BEGIN

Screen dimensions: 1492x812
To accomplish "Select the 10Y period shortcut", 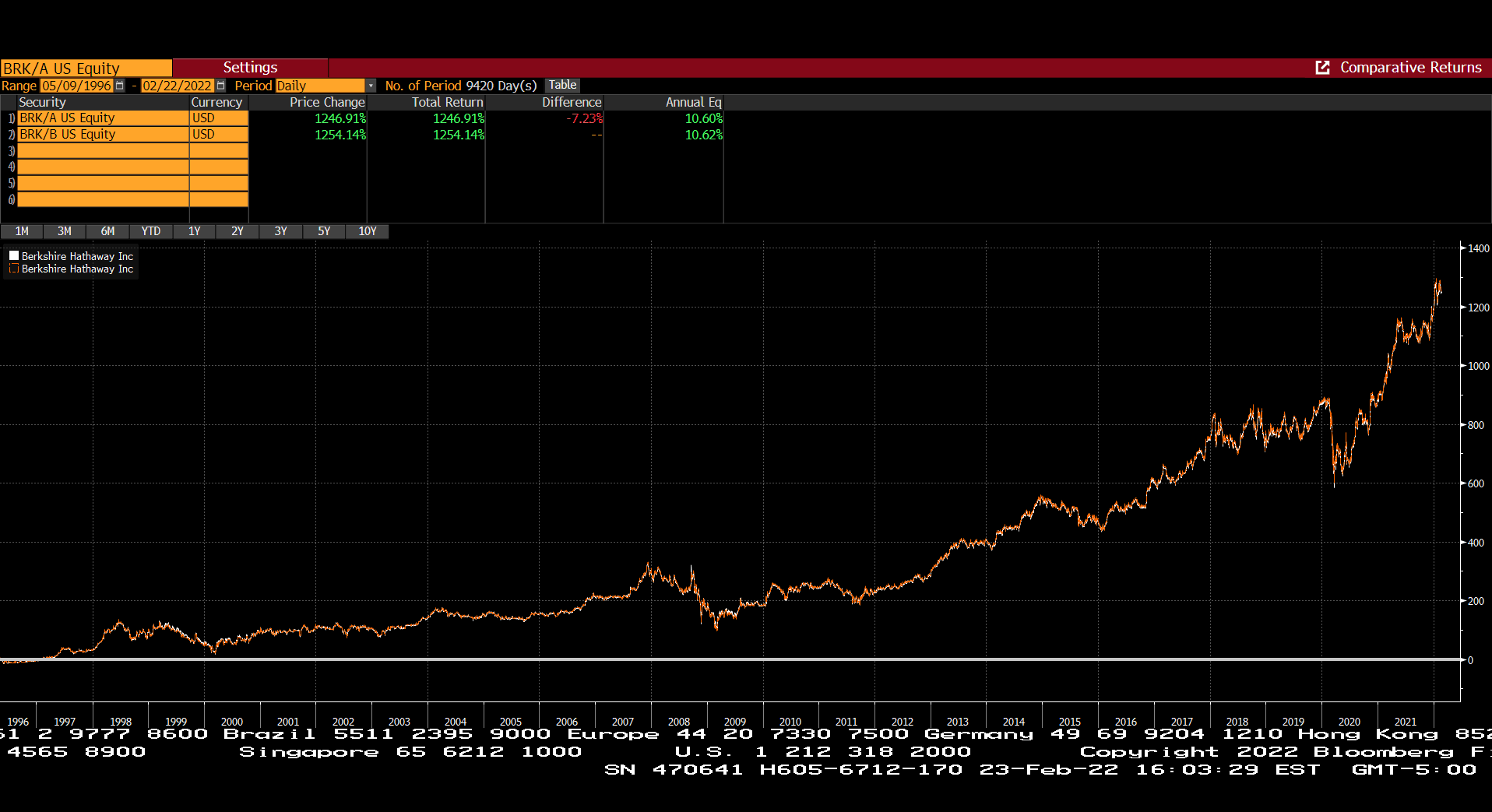I will pyautogui.click(x=367, y=231).
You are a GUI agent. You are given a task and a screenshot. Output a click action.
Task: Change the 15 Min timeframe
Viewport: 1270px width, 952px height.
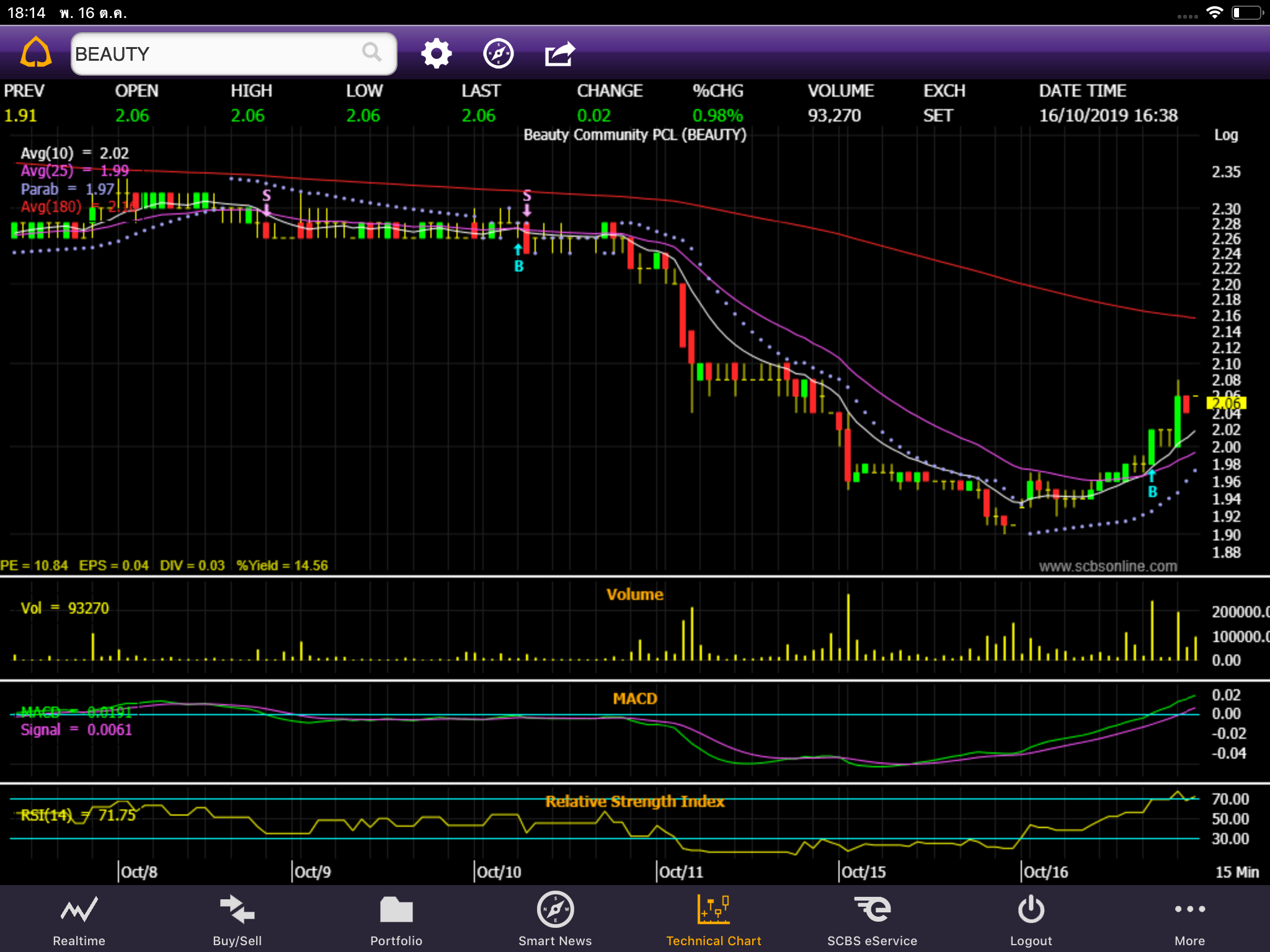1237,872
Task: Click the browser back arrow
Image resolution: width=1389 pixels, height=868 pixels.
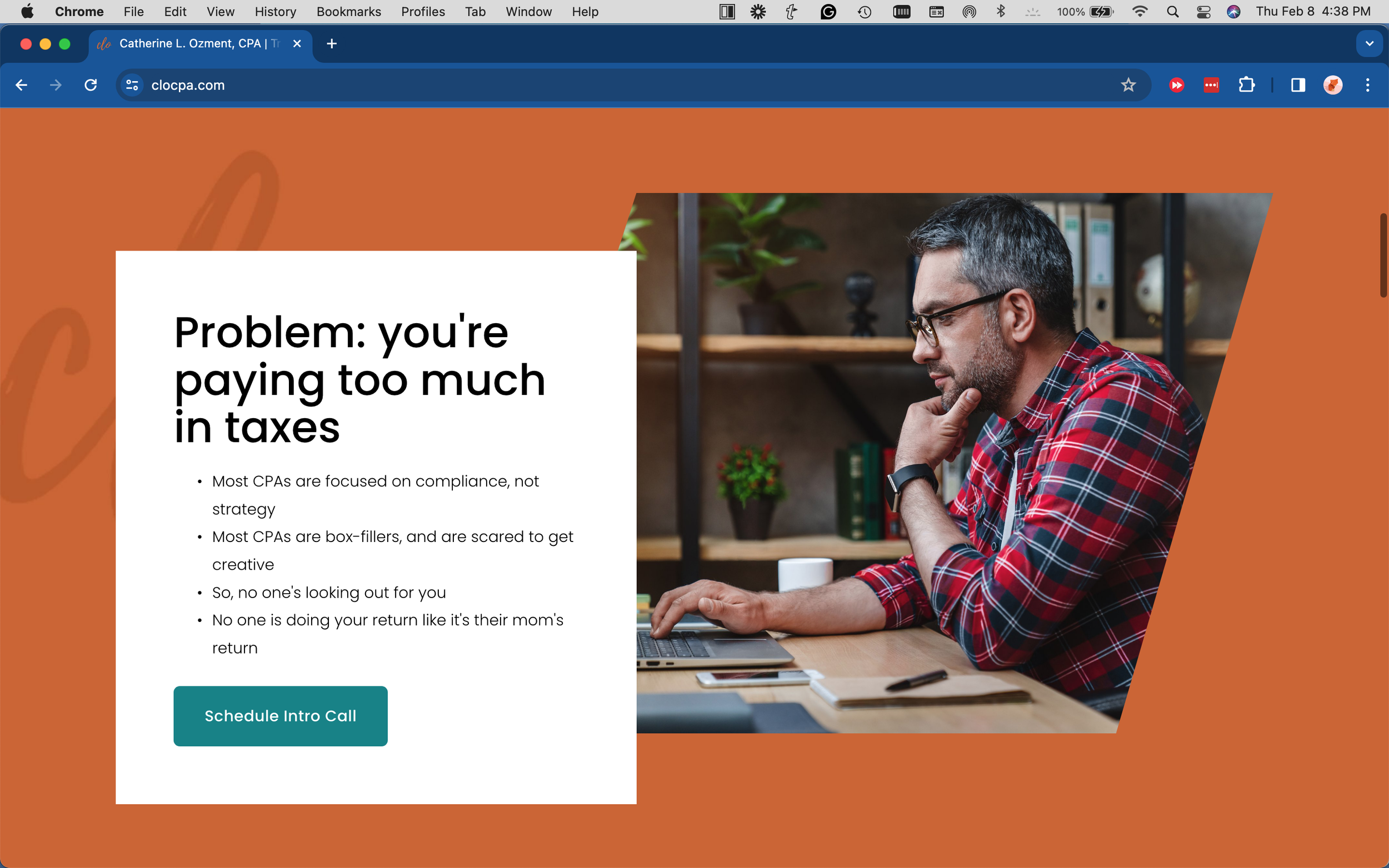Action: click(21, 85)
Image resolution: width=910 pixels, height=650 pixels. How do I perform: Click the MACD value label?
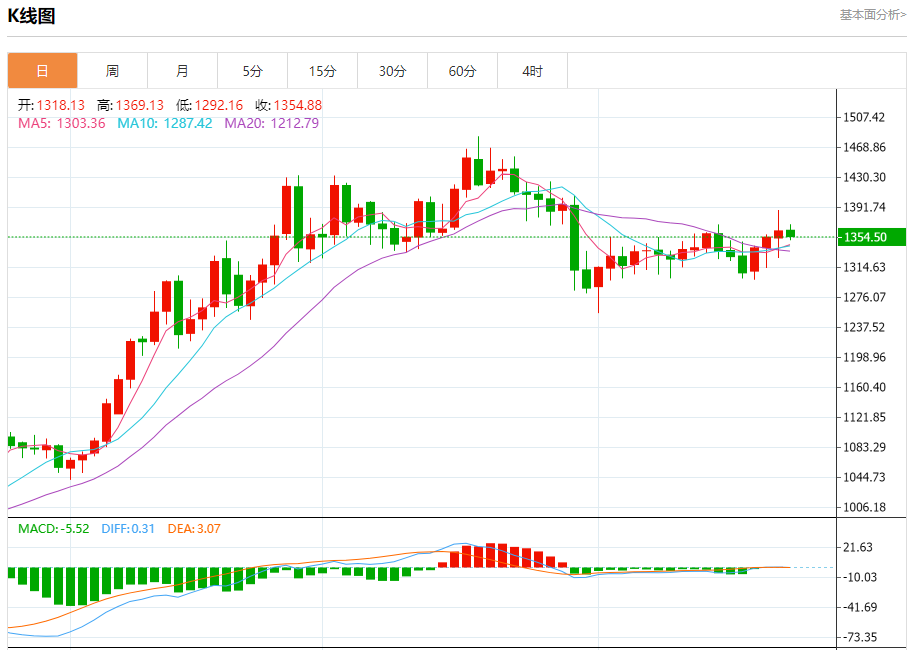point(53,528)

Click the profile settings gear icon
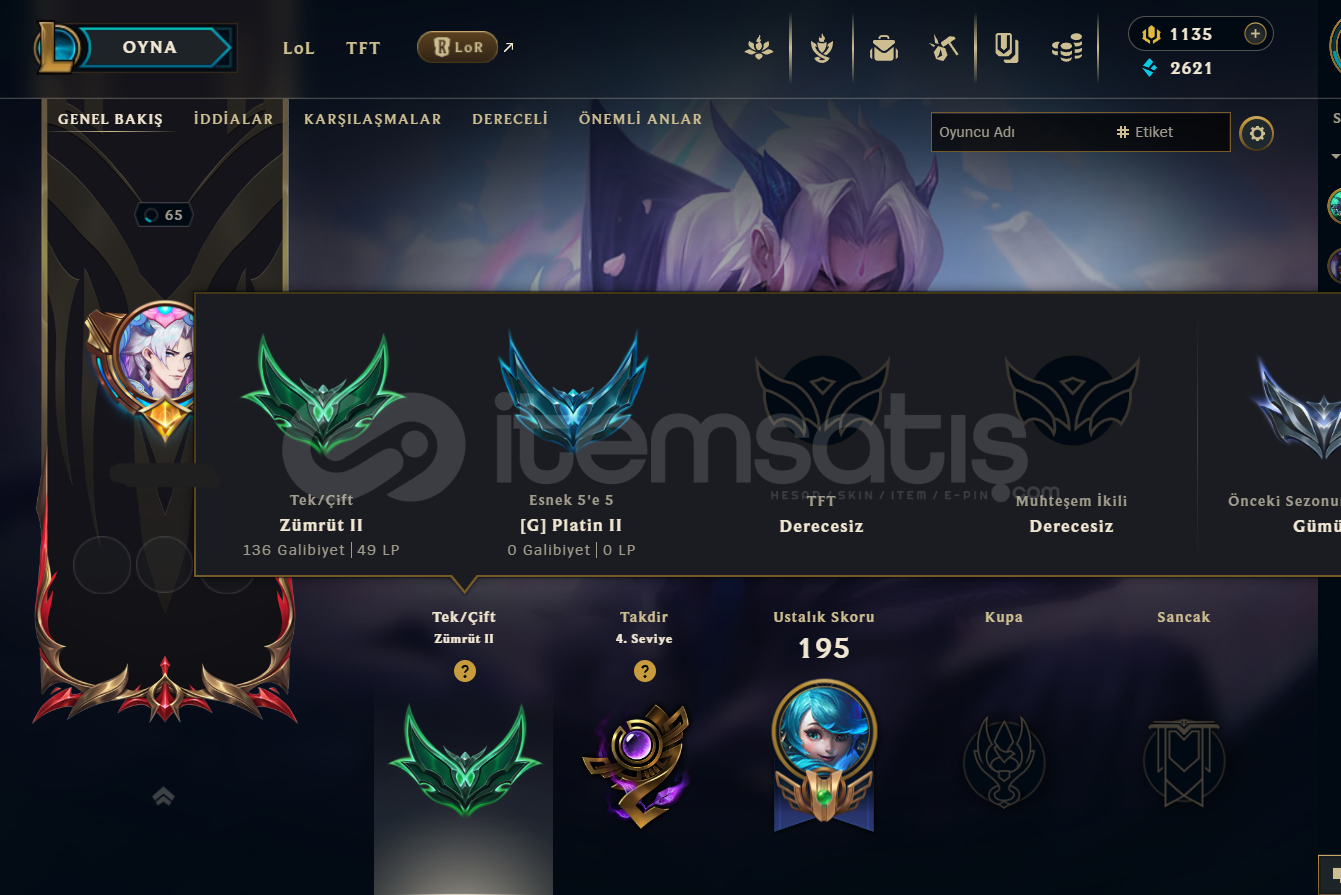click(1257, 132)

END

**REQUIREMENT:** Count the lines in the material above that contain the string "height", and reply with the number alone.

**SOLVED EXERCISE:** 3